Kevin Berry — Aliens.....”Fire in the Sky” ruined me when I was young. Though if one showed up and offered me a shot of Jameson, we would probably kick it.



Jami Kirby — For me it’s chicken, won’t touch a bone to save my life. When I was younger a rooster attacked me.



Christine Rocha — What the heck is wrong with egg salad??? I fear the hell out of horses! How can such beautiful creatures be as skittish as cats? Oh, and have the ability to cause you major bodily harm? My frickin’ daughter loves them...urgh!! I hate trying to be a good mother!!



Shim Lacy-Watson — I cannot stand the word moist. Like even just typing it right there made the back of my neck have a shooting pain, also the word sausage. Yes, I know this is ridiculous but I just can’t.

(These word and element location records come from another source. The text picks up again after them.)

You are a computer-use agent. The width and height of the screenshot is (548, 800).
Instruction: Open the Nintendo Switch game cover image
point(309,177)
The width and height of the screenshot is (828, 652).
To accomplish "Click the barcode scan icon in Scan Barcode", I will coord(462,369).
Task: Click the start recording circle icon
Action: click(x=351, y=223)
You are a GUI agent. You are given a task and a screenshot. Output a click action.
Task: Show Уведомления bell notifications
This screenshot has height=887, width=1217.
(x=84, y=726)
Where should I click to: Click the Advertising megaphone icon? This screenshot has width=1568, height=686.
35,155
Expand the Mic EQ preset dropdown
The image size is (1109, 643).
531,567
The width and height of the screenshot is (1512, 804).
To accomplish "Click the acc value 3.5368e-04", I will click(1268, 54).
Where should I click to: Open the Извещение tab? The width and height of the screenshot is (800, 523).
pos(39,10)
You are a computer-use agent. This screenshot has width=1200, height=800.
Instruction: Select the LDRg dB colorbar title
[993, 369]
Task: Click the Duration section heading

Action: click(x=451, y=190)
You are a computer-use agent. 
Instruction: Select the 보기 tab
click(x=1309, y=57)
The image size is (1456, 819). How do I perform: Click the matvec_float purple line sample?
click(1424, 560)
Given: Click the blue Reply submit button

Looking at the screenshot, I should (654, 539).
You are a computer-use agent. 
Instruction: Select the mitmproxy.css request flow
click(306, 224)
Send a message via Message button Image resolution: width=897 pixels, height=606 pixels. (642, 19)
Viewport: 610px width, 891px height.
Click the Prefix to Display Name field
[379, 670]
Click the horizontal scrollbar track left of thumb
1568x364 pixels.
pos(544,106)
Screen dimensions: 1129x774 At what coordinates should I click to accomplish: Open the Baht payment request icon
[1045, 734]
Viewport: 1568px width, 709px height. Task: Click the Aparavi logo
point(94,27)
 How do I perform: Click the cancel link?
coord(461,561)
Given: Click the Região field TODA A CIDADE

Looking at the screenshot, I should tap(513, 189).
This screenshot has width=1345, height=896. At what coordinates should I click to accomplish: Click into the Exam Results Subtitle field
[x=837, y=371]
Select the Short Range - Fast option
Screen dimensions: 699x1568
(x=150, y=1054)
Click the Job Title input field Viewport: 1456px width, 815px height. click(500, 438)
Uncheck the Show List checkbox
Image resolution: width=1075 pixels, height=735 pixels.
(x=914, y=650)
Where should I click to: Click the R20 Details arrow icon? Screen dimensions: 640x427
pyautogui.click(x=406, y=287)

Crystal Herzog —  Mayonnaise. It’s disgusting...that’s why. Makes me want to vomit every time I see it. It’s completely irrational and not at all normal.



 Michelle Esquibel — Treat — Feet. People who touch their feet ( while wearing flip flops) while having a conversation. People who touch things with their feet. People who want a foot massage after wearing shoes all day. And feet that look like they belong to a creature in a horror movie. I literally have a physical reaction and get the heeby jeebies. Its just unsanitary and I am a huge germaphobe.



 Nate Dycus-Coma. — I’m afraid that one day I’ll just slump over into a coma and wake up 20 years from now. But don’t worry I have a plan, every day my wife will write in a journal and keep it under the bed so if I wake up alone then I can flip through it to learn about the aliens or what not that have taken over. It’s a fear



Mindy Machado — Makasa — Celery!!! I made a gingerbread house as a child and used celery and frosting as trees flocked with snow. Then, I had the brilliant idea to eat it. I cannot even smell celery to this day without having flashbacks. I’m going to conquer this fear one day:)



Jennifer Juanitas —  I cannot stand cotton in my mouth, like when the dentist tries to put that little piece of cloth to soak up the blood. It’s says on my file at the dentist office, no cotton in mouth. One of the dental hygenist asked if someone had stuffed a sock in my mouth when I was younger to shut me up, she said it could have caused PTSD of cotton in my mouth. My response, not that I recall....



Nina M. Bagnasco Winters — Mice!!! I remember them running over my hands when I was putting down a lug of tomatoes to put out for the fruit stand. There were a few that were spoiled and here comes two mice that scurried across my hands. I thought I was going to have a heart attack.

 John Isola — Lint from the dryer and cotton balls. Can’t stand the feel of them on my fingers.


Cathy Frausto — Balloons..... they freak me out

Melissa Brocchini States — Manhole covers and grates in sidewalks.And the Manteca DMV caused some anxiety today-but hopefully I don’t have to go back anytime soon!